List of biased SNPs for qpadm
#31
(10-05-2024, 06:06 PM)nomad01 Wrote: I tested the AG, SG and DG version of the same sample with and without removing the biased SNPs:

Without filtering

Code:
I1496.AG
p-value Turkey_Marmara_Barcin_N.AG Croatia_Mesolithic.AG
0.425                            0.973                0.0268

I1496.SG
p-value Turkey_Marmara_Barcin_N.AG Croatia_Mesolithic.AG
0.0356                              0.963                0.0374

I1496.DG
p-value Turkey_Marmara_Barcin_N.AG Croatia_Mesolithic.AG
0.0190                              0.963                0.0372


with filtering

Code:
I1496.AG
p-value Turkey_Marmara_Barcin_N.AG Croatia_Mesolithic.AG
8.23e-1                              0.974                0.0257

I1496.SG
p-value Turkey_Marmara_Barcin_N.AG Croatia_Mesolithic.AG
6.85e-1                              0.983                0.0168

I1496.DG
p-value Turkey_Marmara_Barcin_N.AG Croatia_Mesolithic.AG
0.840                              0.979                0.0213

Without filtering, only the AG version has a passing p value. With filtering all 3 do. left and right pops are also exclusively AG. It's crazy that so many academic papers carelessly mix different data types.

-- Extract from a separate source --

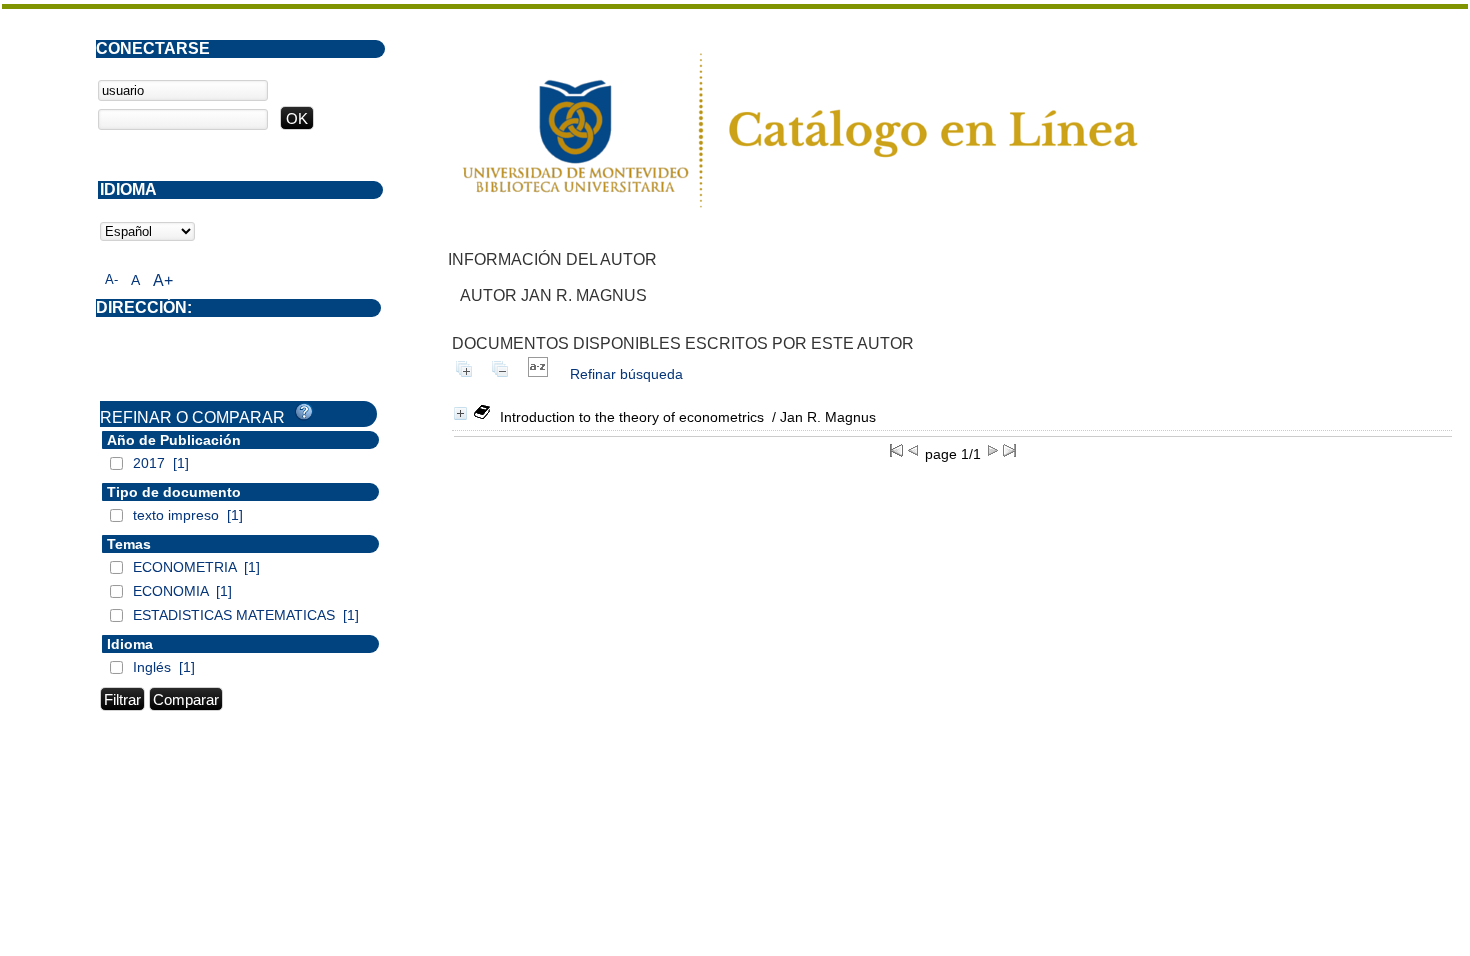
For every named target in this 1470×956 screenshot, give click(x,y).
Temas (129, 544)
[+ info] (460, 413)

When I get home I’ll merge my new data and see if there are any differences.
Reply
#32
(10-05-2024, 06:08 PM)nomad01 Wrote:
(10-05-2024, 03:50 PM)Light Wrote: So it becomes 883K SNPs now from 1233K, interesting

There should be 475,425 SNPs remaining in the 1240k dataset, not 800k.

In reviewing the paper, where did you get your 800K SNP list?  A specific supplement?

2/3’s of the AADR being biased is a tough pill to swallow.
Reply
#33
I also found that sex chromosomes need to be excluded if you are using plink data in qpadm. Otherwise the p-values are abysmal.

the relevant command:
plink2 --bfile v62_AADR_1240K --exclude snp.txt --chr 1-22 --make-bed --out v62_AADR_1240K_filtered
Reply
#34
(10-05-2024, 04:03 PM)Light Wrote: PACKEDPED:- https://drive.google.com/file/d/1---gS5I...drive_link

Only 475K have overlap with 1233K AADR, so it's worse than even HO, basically trash

Yes, I mention it here
Reply
#35
(10-05-2024, 06:12 PM)AimSmall Wrote:
(10-05-2024, 06:08 PM)nomad01 Wrote:
(10-05-2024, 03:50 PM)Light Wrote: So it becomes 883K SNPs now from 1233K, interesting

There should be 475,425 SNPs remaining in the 1240k dataset, not 800k.

In reviewing the paper, where did you get your 800K SNP list?  A specific supplement?

2/3’s of the AADR being biased is a tough pill to swallow.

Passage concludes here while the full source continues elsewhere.